Abstract

Celiac disease (CD) is common and, when undiagnosed, may result in increased mortality, suggesting that mass screening could be justified. The authors examined the cost-effectiveness (CE) of such an approach, assuming a higher mortality rate in undiagnosed CD and that adhering to a gluten-free diet (GFD) reduces the mortality rate. The authors developed a state transition Markov model, evaluating the CE of screening an entire population at the age of 18. Screening strategies included no screening v. screening by IgA antiendomysial antibodies (EMA), IgA human antitissue transglutaminase antibodies (TTG), and TTG verified by EMA. All strategies were examined with and without evaluation for IgA deficiency, and they all included an intestinal biopsy.
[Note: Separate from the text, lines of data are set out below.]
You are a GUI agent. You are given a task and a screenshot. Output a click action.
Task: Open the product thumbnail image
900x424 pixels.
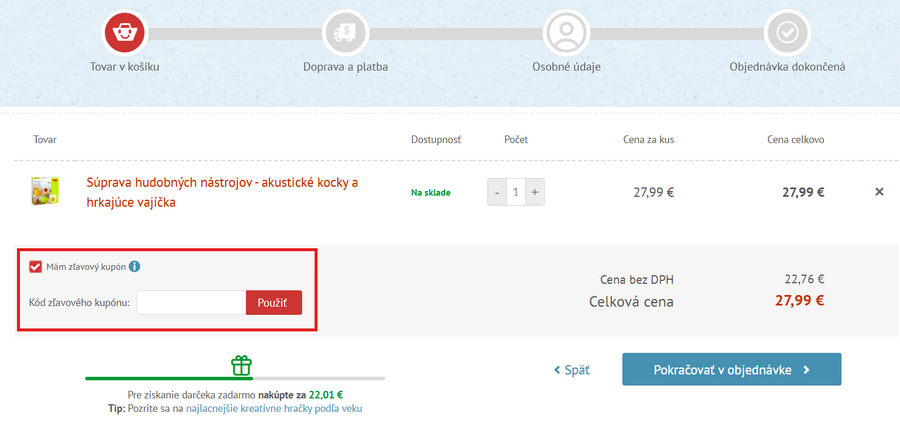tap(46, 191)
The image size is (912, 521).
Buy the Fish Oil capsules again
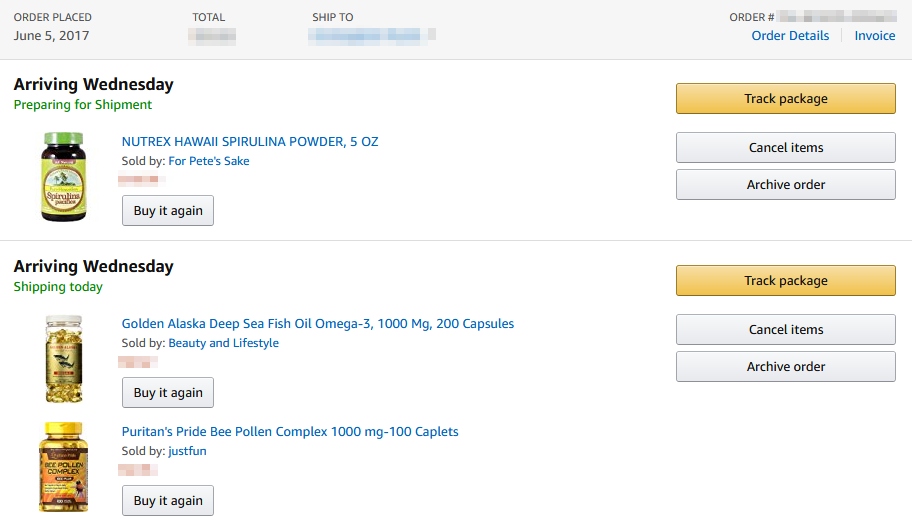[168, 393]
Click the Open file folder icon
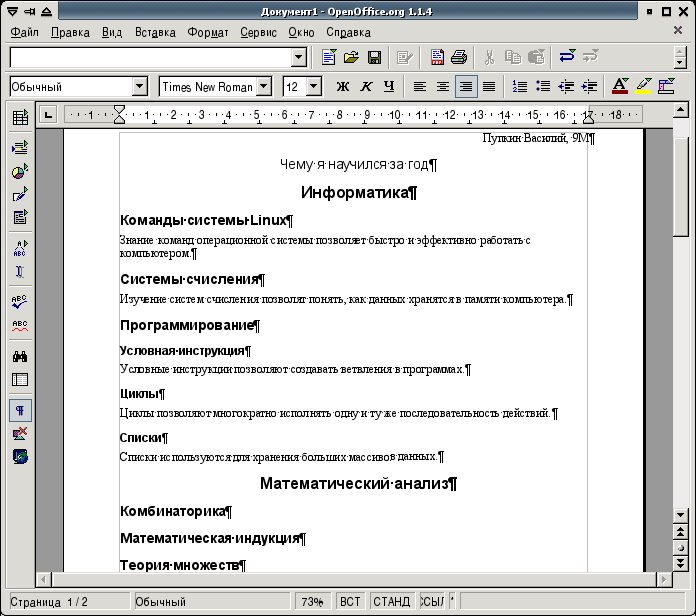The image size is (696, 616). 351,57
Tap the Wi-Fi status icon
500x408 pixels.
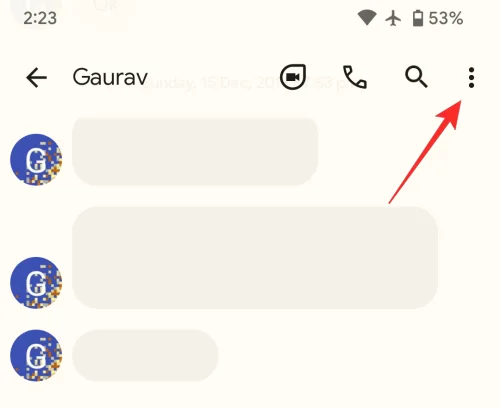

Effects of variables were examined using sensitivity analysis. Effectiveness was assessed by life expectancy for each strategy and the incremental average CE ratio for each. Base-case analysis revealed US$49,491 and US$572,616 per life year gained for screening compared to no screening using EMA or TTG, respectively. The CE of screening with EMA was most influenced by the prevalence of CD and the standardized mortality ratio (SMR) for untreated CD patients. Screening was cost-effective in populations with a relatively high prevalence of CD or when the SMR for untreated CD patients was higher than 1.5. The model was insensitive to changes in the cost of serological markers and diagnostic endoscopy. Assuming an SMR of 1.5 or higher for untreated CD patients, mass screening for CD is cost-effective in populations with a relatively high prevalence of CD over a wide range of ages at screening. From a CE perspective, EMA is the preferred serological marker for mass screening. Screening for CD would be justified only if the uncertainties regarding the validity of our assumptions are substantiated.